**YOUR OBJECTIVE:**
What is the number of lines in the entries that contain the word "agent"? Answer with that figure alone.

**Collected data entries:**
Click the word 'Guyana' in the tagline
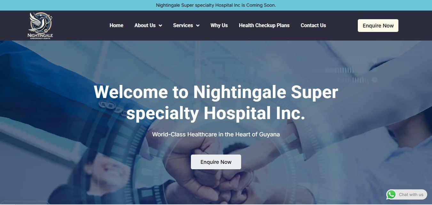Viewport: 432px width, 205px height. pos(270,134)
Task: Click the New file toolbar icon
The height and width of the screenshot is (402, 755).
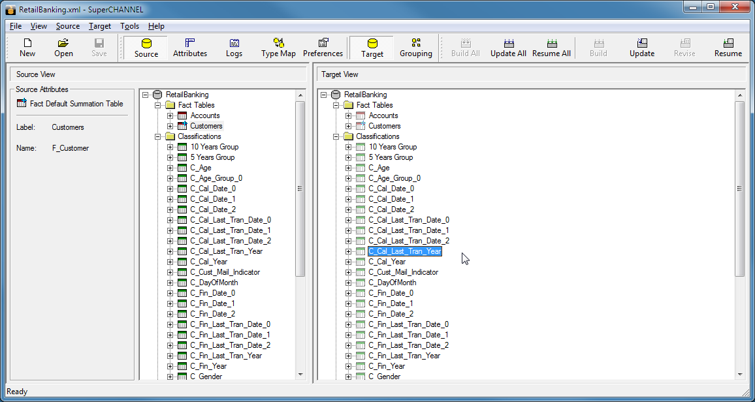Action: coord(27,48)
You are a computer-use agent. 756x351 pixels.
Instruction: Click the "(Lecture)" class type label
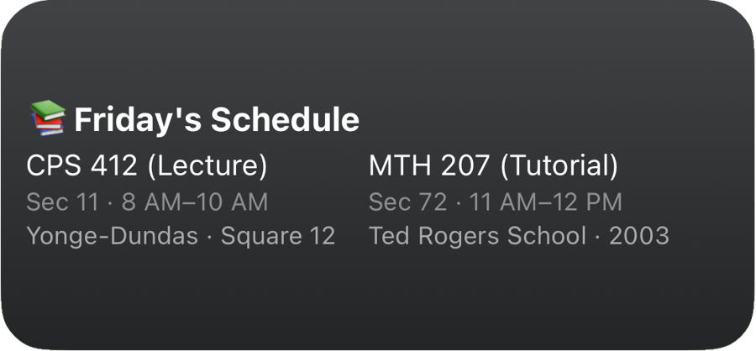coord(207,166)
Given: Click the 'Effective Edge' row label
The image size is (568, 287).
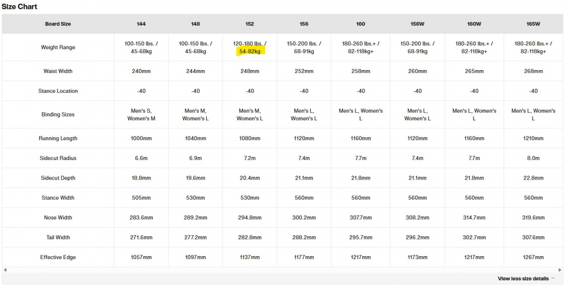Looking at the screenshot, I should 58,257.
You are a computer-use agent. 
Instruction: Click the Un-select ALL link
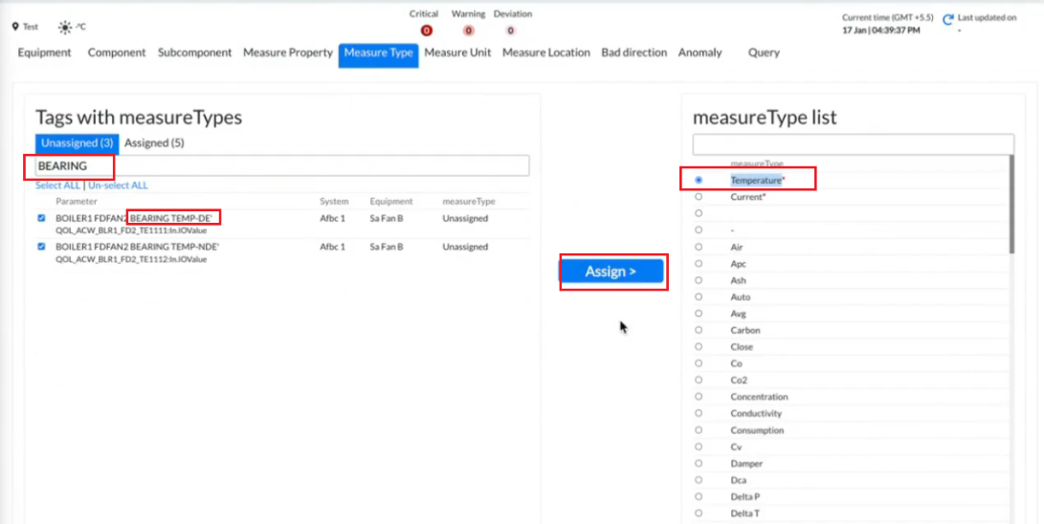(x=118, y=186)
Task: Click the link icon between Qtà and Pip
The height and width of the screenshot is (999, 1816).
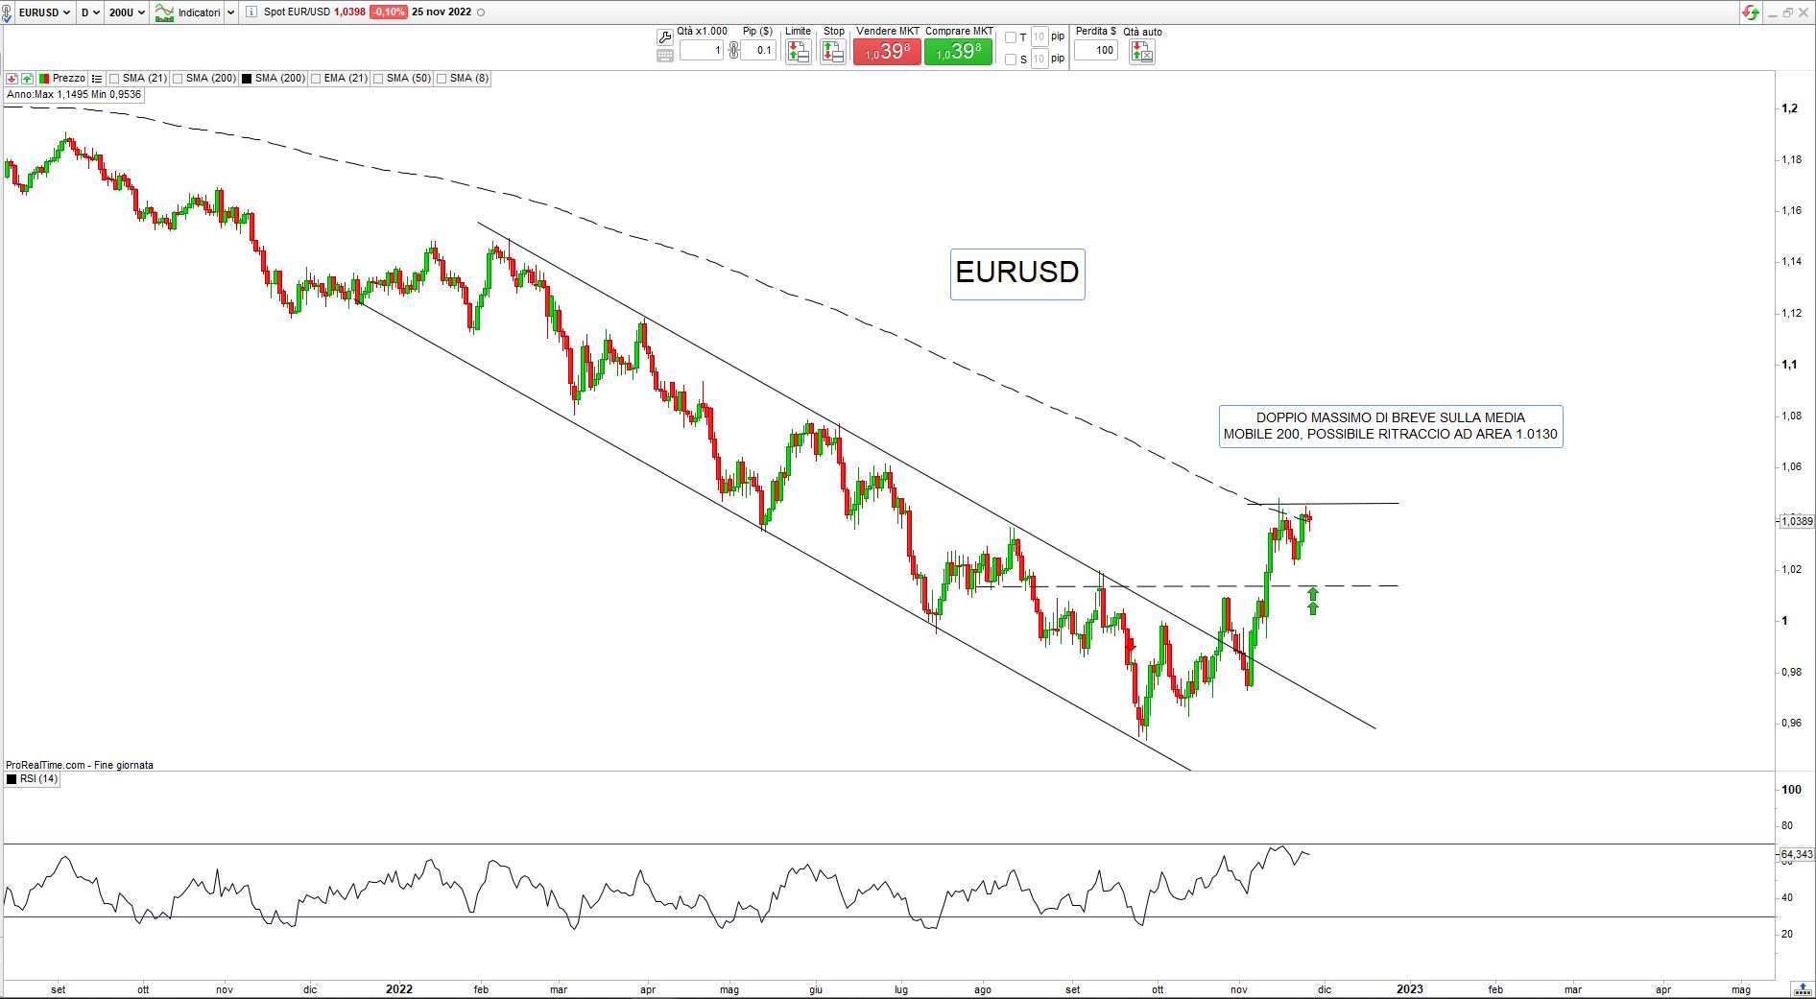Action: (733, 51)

* * *

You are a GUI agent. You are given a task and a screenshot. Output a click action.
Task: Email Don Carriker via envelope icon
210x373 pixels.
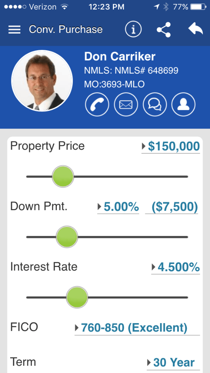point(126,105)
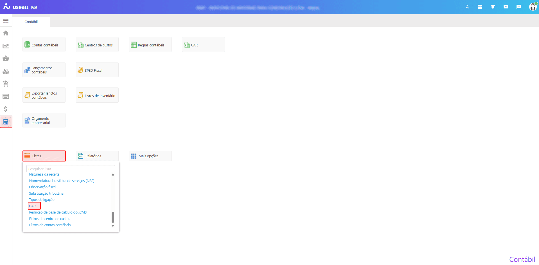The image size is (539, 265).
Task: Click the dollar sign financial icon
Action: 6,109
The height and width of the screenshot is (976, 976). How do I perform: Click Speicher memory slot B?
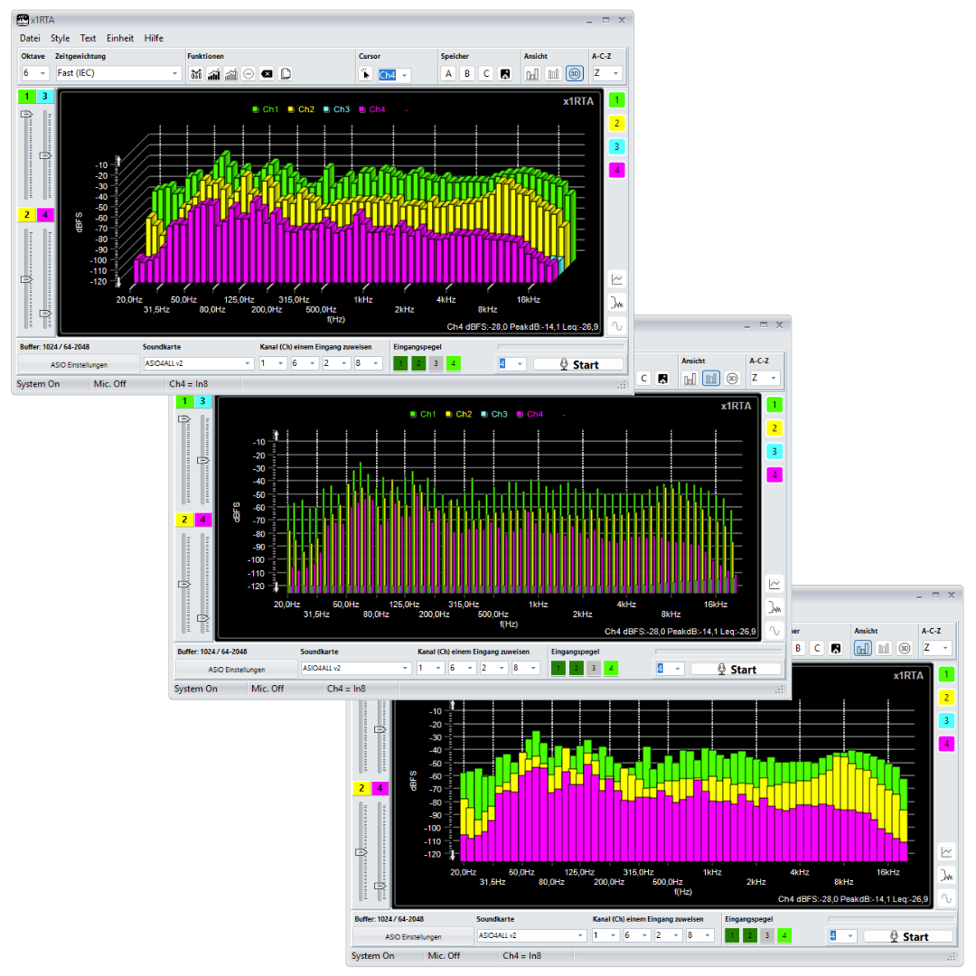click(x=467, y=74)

**SOLUTION:**
3